S-Allylcysteine (SAC) is an organosulfur compound that has the formula HO2CCH(NH2)CH2SCH2C=CH2. It is the S-allylated derivative of the amino acid cysteine. As such only the L-enantiomer is significant biologically. It can be produced in relatively large amounts by aging garlic in the dark. A number of related compounds are found these garlic extracts, including the disulfide S-"allylmercaptocysteine" (SAMC, HO2CCH(NH2)CH2SSCH2C=CH2) and γ-glutamyl-S-allylcysteine" (GSAC).
This compound is currently being studied for potential medicinal use.
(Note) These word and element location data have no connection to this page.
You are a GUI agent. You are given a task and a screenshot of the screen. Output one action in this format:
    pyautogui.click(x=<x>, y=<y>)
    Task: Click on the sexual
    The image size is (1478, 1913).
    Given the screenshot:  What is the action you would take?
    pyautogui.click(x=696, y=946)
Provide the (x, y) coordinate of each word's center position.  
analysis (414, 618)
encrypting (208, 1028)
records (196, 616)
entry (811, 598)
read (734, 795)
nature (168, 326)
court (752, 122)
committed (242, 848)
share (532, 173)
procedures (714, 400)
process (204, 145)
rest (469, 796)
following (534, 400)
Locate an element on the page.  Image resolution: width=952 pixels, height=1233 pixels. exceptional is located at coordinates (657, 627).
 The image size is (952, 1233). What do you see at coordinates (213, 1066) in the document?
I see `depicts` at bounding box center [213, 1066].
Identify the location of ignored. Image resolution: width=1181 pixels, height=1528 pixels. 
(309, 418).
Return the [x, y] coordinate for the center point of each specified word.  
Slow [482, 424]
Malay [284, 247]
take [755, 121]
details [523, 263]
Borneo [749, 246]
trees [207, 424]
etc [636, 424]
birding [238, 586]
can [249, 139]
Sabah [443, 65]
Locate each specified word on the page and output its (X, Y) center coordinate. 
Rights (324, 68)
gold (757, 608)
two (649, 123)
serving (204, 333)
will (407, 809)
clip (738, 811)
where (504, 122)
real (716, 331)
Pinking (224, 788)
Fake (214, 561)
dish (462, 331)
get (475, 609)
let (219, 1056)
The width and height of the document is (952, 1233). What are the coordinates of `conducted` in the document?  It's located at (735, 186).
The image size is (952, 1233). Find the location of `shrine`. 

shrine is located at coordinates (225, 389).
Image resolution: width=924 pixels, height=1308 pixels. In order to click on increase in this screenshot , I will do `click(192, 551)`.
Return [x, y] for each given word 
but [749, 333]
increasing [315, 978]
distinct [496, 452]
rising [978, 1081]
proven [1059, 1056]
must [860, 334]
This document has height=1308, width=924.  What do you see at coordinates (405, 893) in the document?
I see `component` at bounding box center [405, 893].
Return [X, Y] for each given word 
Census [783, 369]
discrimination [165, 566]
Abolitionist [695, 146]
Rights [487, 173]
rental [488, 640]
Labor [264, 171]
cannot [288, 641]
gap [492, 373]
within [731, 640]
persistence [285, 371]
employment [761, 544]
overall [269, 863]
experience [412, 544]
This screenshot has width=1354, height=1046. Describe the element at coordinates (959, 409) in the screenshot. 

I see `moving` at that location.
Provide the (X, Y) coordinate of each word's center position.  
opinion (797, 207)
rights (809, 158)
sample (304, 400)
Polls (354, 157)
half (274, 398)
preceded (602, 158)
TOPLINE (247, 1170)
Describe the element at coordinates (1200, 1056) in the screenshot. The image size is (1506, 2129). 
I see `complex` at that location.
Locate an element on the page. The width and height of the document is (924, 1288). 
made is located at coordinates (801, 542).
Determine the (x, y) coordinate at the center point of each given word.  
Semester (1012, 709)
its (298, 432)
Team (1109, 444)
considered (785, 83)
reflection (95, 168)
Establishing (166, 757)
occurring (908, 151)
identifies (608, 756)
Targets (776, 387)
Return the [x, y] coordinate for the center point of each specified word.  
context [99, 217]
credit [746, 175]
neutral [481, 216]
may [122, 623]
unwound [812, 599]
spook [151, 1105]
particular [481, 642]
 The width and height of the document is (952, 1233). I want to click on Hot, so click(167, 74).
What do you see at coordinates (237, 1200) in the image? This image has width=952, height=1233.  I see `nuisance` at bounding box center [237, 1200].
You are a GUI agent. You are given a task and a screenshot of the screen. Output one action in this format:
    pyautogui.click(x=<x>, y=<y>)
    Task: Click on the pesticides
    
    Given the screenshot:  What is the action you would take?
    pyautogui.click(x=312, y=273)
==Occurrence and formation==
SAC is present in low concentrations in fresh garlic but accumulates significantly during controlled ageing. The conversion of γ-glutamyl-S-allylcysteine (GSAC) to SAC occurs progressively over extended ageing periods, typically ranging from 10 to 20 months under controlled conditions. This substance is one reason aged garlic preparations have a substantially different chemical and organoleptic profile compared to raw garlic, garlic powder, or garlic oil.

==Pharmacokinetics==
SAC is water-soluble and demonstrates substantially higher bioavailability compared to allicin and allicin-derived compounds, which are chemically unstable and degrade rapidly following formation. SAC has been detected in human plasma following oral administration of aged garlic extract preparations, suggesting meaningful systemic absorption.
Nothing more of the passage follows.